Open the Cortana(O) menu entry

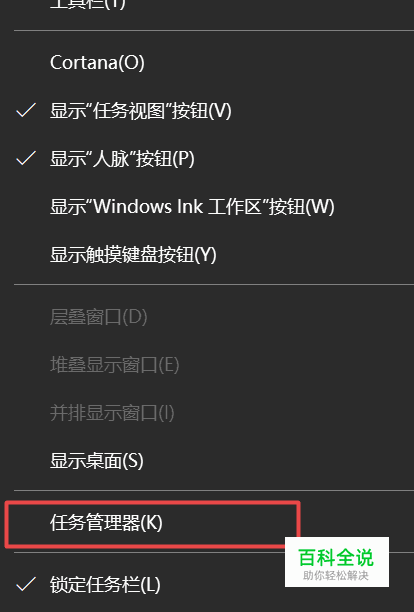click(207, 62)
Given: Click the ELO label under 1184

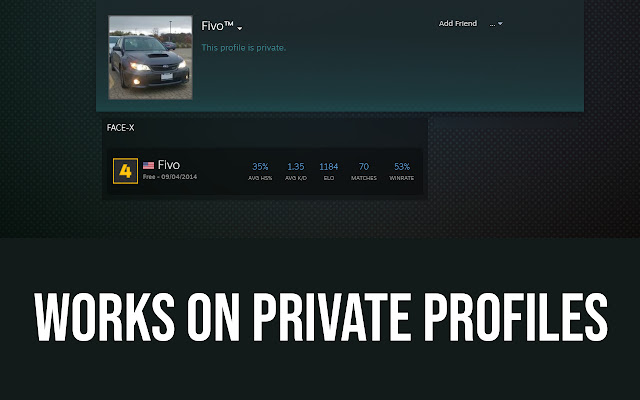Looking at the screenshot, I should 329,178.
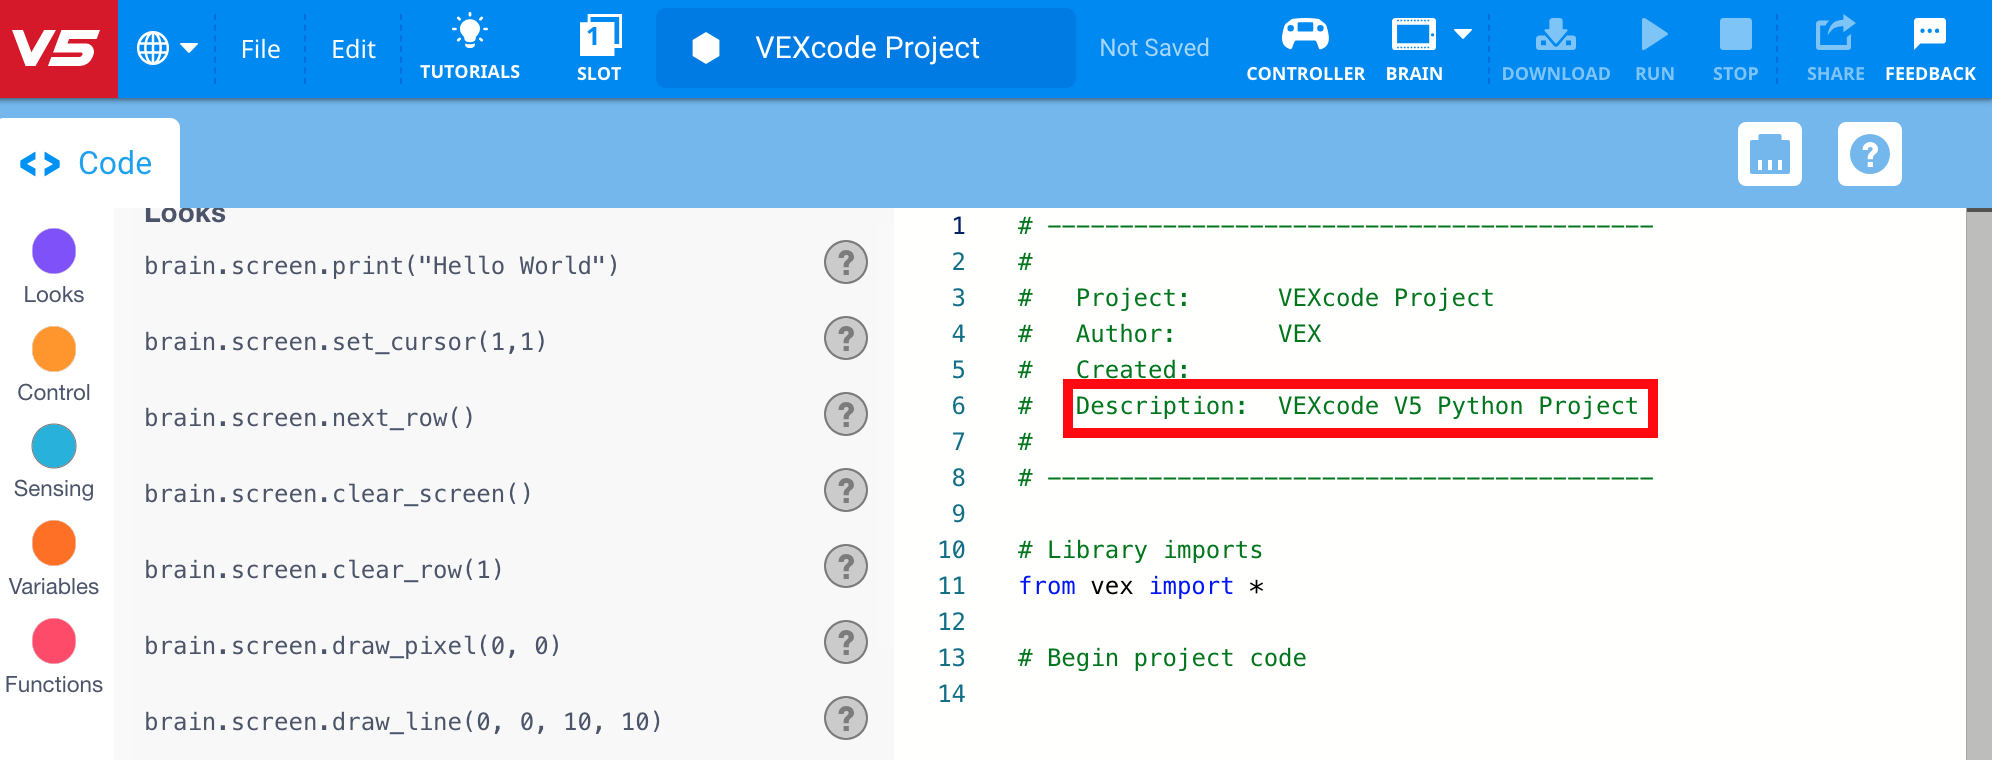
Task: Click the Slot selector icon
Action: [x=599, y=44]
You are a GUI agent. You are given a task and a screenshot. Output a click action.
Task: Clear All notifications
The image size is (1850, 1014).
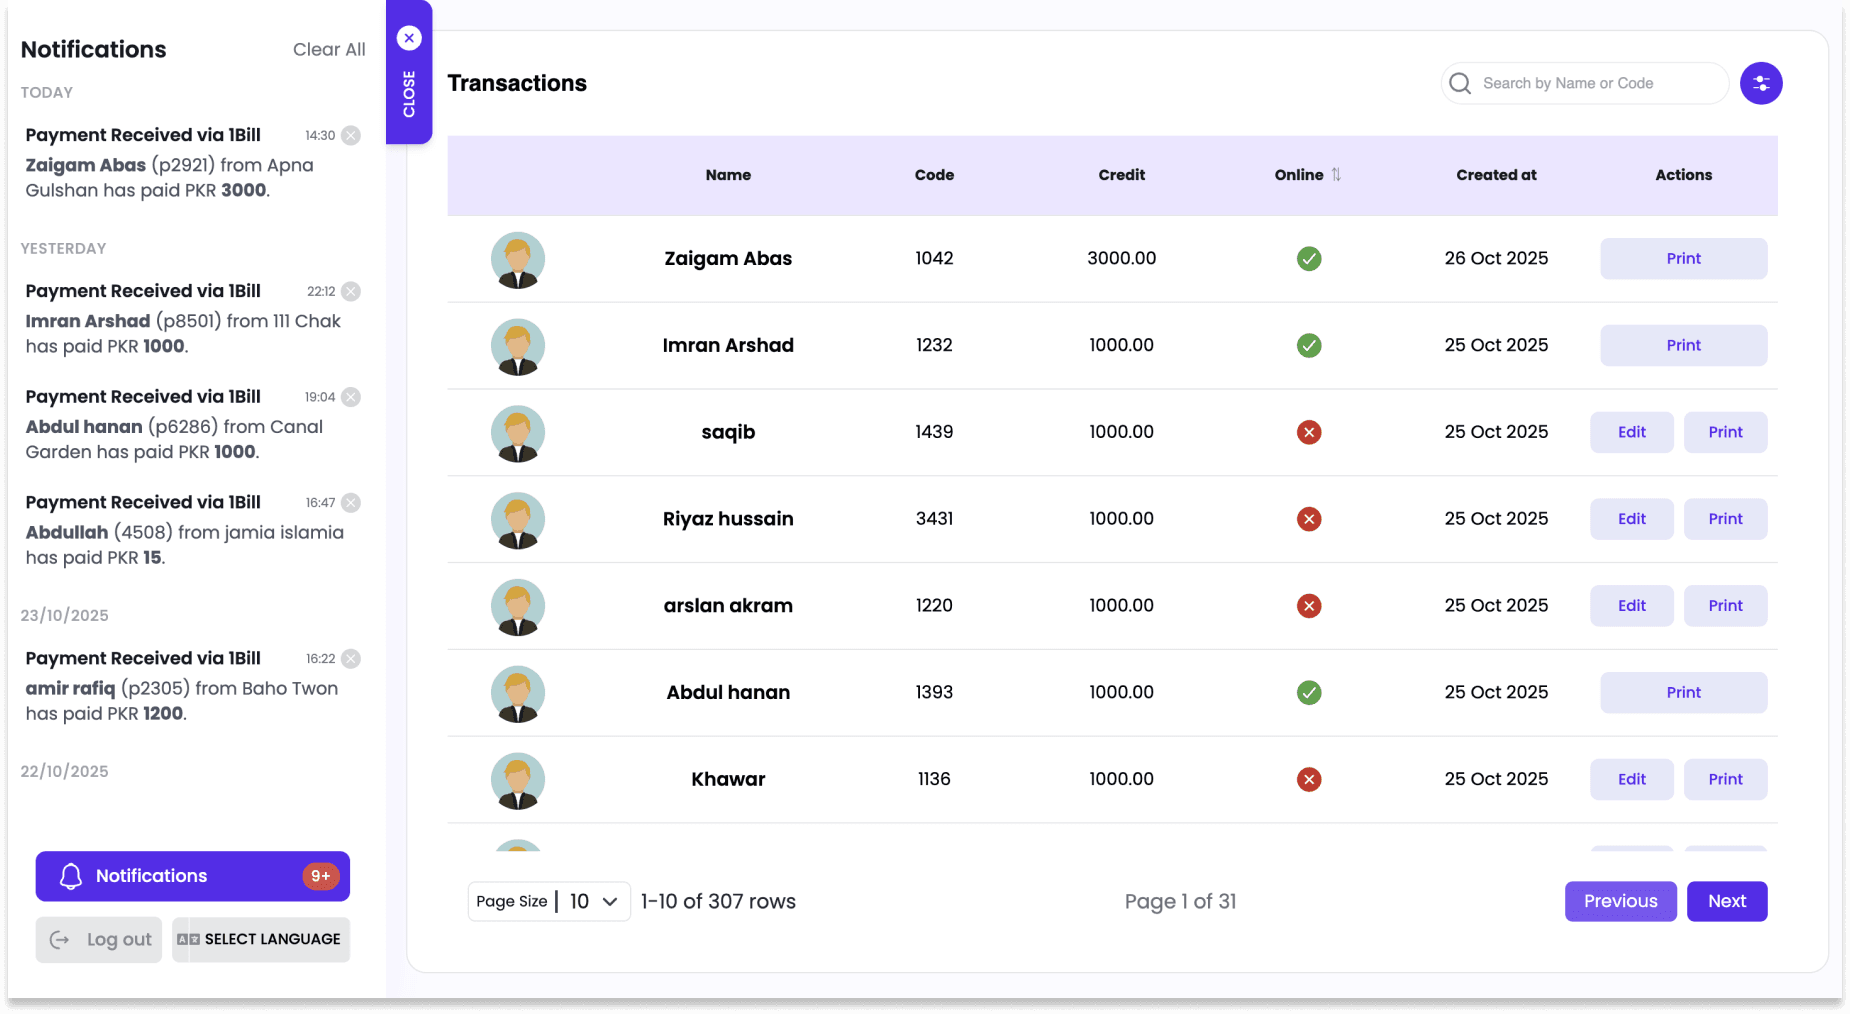pos(328,49)
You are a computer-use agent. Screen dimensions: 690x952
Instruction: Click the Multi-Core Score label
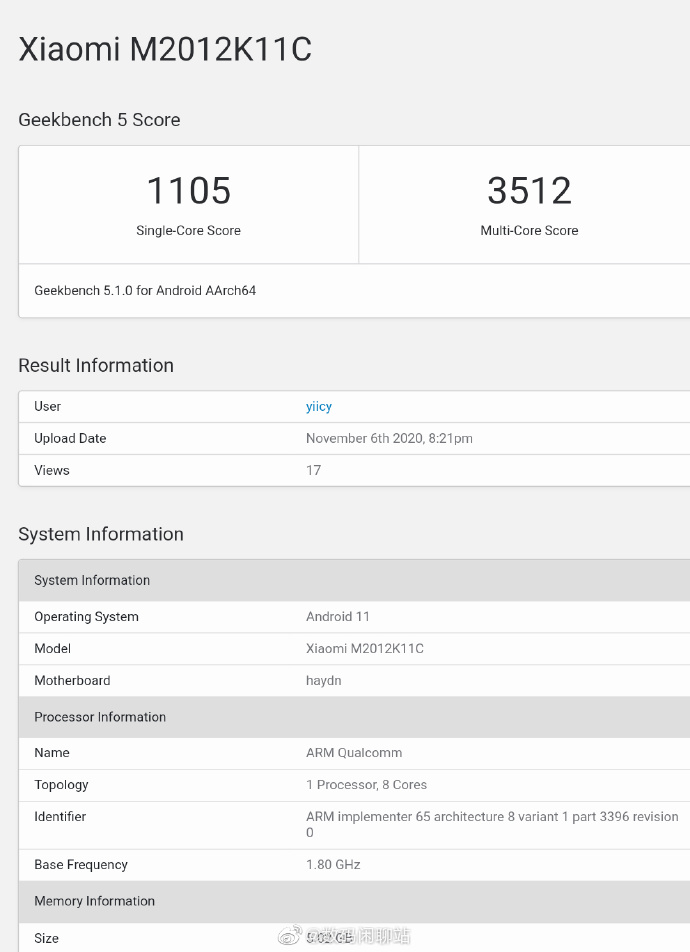tap(529, 230)
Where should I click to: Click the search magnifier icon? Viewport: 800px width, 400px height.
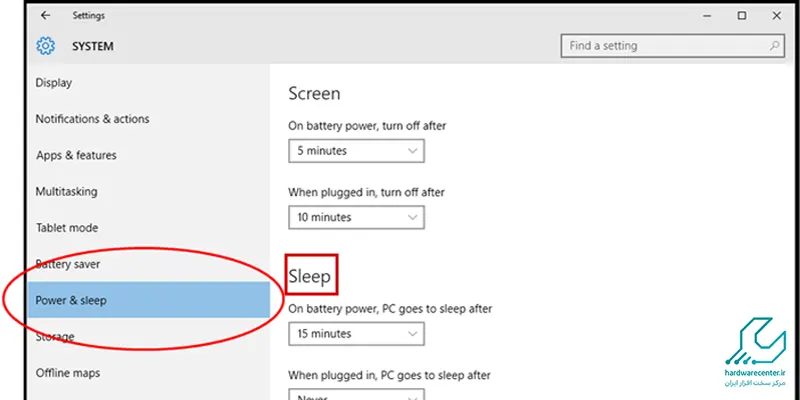(775, 46)
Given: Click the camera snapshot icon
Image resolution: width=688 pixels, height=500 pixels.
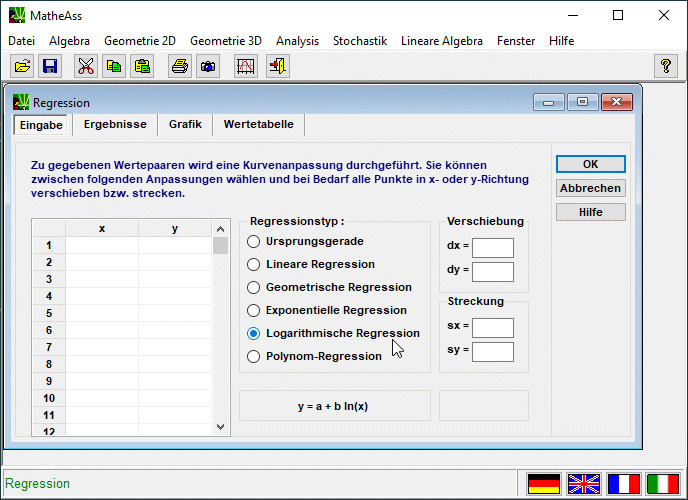Looking at the screenshot, I should point(208,66).
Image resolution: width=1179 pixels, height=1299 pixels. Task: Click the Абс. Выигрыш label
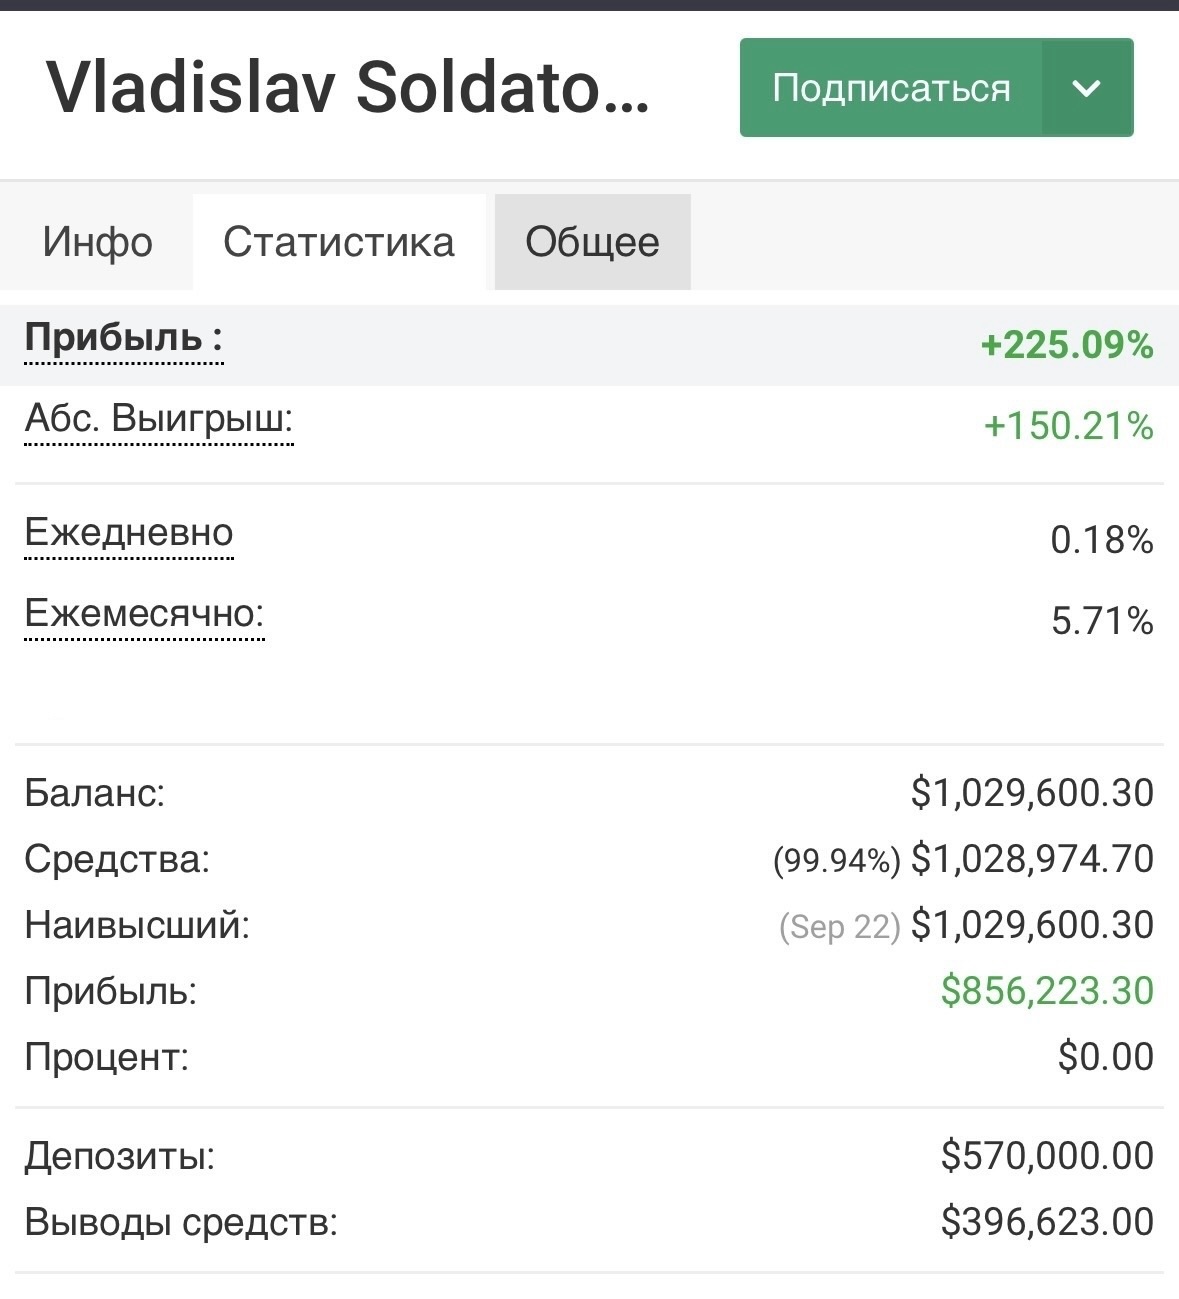(x=159, y=418)
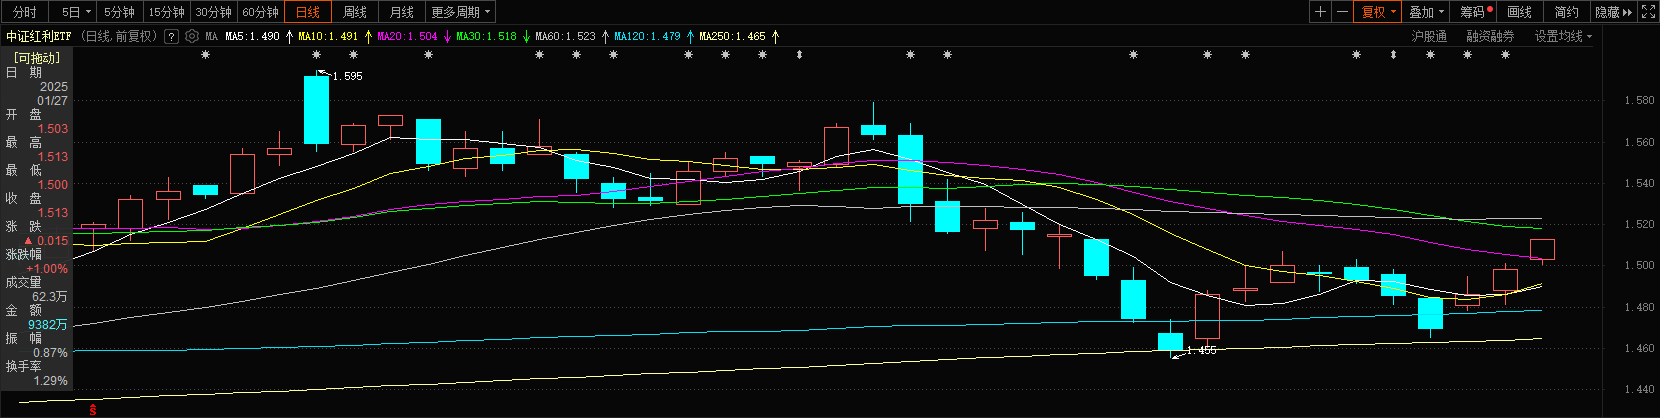Click the 融资融券 margin trading link
Viewport: 1660px width, 418px height.
pyautogui.click(x=1490, y=36)
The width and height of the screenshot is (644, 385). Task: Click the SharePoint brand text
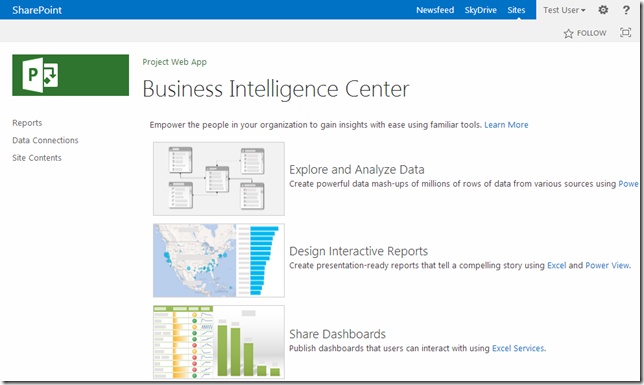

───

> _Brief_: Restate the data above verbatim, skipping every image.

> _Reply to the exercise_:
Open the Cortana(O) menu entry

click(207, 62)
Given: Click the ELO label under 1184

Looking at the screenshot, I should 329,178.
Task: Click the Slot selector icon
Action: [x=599, y=44]
You are a GUI agent. You are given a task and a screenshot. Output a click action.
Task: Clear All notifications
The image size is (1850, 1014).
pos(328,49)
You are a computer-use agent. Screen dimensions: 690x952
Instruction: Click the Multi-Core Score label
tap(529, 230)
Where should I click to: Click the search magnifier icon? Viewport: 800px width, 400px height.
(775, 46)
Given: Click the camera snapshot icon
Image resolution: width=688 pixels, height=500 pixels.
Looking at the screenshot, I should point(208,66).
Image resolution: width=1179 pixels, height=1299 pixels. Task: Click the Абс. Выигрыш label
(x=159, y=418)
Click the 融资融券 margin trading link
Viewport: 1660px width, 418px height.
pyautogui.click(x=1490, y=36)
The width and height of the screenshot is (644, 385). Task: Click the SharePoint brand text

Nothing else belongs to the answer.